The Lady Duessa was not a woman who could trail tamely in anterooms. A restless temper chafed her pride that evening, and kept her footing the polished floor like a love-lorn nun treading a cloister. The casements were open to the garden, and the multitudinous sounds of the city flooded in--the thunder of the tumbrils in the narrow streets, the distant blare of trumpets from the castle, the clangour of the cathedral bells. A solitary figure companioned the Lady Duessa in the anteroom, cloaked and masked as was the dame herself. It was Balthasar the Dominican, who followed her now in secular habit, having forsworn his black mantle and taken refuge in her service. From time to time the two spoke together in whispering undertones; more than once their lips touched.
The Lady Duessa turned and stood by a casement with her large white hands on the sill. She appeared to grow more restive as the minutes passed, as though the antique clock on the mantle clicked its tongue at her each gibing second.
"This is insolence," she said anon, "holding us idling here like ragged clients."
Balthasar joined her, soft-footed and debonair, his black eyes shining behind his mask.

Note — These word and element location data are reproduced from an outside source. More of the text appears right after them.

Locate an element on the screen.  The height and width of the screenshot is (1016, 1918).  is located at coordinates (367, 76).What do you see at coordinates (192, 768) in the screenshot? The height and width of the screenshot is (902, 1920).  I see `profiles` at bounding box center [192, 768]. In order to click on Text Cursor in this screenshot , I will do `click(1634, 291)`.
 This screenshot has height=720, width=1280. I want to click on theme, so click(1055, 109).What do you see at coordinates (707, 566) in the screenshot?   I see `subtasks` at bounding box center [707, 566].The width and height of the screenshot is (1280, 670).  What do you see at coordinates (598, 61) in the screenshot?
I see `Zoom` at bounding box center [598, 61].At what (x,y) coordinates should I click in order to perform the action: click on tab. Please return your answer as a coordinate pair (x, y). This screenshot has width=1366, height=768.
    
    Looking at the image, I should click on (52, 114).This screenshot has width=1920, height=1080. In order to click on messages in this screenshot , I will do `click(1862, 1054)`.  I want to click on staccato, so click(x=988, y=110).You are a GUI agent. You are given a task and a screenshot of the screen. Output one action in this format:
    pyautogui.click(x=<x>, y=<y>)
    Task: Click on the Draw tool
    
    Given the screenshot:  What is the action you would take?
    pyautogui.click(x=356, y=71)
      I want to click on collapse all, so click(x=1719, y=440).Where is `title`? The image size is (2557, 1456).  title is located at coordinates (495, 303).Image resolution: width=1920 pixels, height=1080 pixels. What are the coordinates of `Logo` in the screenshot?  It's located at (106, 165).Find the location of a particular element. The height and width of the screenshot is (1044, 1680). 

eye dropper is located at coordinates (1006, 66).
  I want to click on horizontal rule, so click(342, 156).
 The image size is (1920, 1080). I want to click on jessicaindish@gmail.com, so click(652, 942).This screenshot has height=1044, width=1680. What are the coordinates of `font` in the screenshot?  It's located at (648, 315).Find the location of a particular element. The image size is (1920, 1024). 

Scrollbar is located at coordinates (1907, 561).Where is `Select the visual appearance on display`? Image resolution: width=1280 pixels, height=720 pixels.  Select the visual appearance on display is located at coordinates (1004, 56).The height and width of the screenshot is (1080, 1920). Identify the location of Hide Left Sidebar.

"Peter kept Paul before the gate of heaven," quoth he, with a curl of the lip. "Sforza is a meddler in many matters, a god-busied Mercury. As for me, I am content."
Their hands touched, and intertwined with a quick straining of the fingers.
"Pah," said the woman with a shiver, "this room is like a funeral litter; it chills my marrow."
Balthasar sniggered.
"See, the sky burns," he said; "yon garden is packed with colour. We could play a love chase amid those dark hedges of yew."
She pressed her flank to his; her eyes glittered like amethysts; her breath hastened.